Pick out each line in the records below that contains the string "Select", and copy every such line in full. The match is case-sensitive.

.....

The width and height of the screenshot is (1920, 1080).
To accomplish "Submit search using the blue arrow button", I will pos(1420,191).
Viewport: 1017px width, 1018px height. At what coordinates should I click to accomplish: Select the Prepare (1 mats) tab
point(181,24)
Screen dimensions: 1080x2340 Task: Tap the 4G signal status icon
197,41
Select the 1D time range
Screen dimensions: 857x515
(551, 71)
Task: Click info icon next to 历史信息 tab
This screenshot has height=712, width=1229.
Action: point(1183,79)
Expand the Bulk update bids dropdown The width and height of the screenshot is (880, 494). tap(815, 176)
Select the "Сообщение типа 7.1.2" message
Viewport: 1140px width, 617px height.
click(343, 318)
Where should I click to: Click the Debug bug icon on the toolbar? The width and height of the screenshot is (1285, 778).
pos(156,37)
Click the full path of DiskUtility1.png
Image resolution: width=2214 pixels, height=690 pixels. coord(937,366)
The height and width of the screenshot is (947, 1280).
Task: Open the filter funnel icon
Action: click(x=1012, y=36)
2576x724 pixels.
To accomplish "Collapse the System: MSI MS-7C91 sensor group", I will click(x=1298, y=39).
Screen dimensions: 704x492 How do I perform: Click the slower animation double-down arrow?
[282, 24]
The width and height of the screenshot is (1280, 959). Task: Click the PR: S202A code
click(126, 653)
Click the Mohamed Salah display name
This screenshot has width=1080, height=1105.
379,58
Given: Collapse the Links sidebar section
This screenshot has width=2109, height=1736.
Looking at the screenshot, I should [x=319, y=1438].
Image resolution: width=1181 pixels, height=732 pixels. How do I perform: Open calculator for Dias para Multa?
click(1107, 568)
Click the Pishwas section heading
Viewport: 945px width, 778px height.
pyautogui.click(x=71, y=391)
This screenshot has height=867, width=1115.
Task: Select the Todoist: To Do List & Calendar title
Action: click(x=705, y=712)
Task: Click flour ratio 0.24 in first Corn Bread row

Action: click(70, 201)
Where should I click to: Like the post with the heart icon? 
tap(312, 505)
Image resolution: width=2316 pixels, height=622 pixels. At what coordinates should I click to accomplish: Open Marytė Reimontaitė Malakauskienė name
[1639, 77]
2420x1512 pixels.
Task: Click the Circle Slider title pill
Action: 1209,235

.....

## WRITTEN REPLY
Viewport: 1017px width, 1018px height. At what coordinates should I click to accomplish: Select the Prepare (1 mats) tab
Select the 1D time range
Select the "Сообщение типа 7.1.2" message
Task: Select the Todoist: To Do List & Calendar title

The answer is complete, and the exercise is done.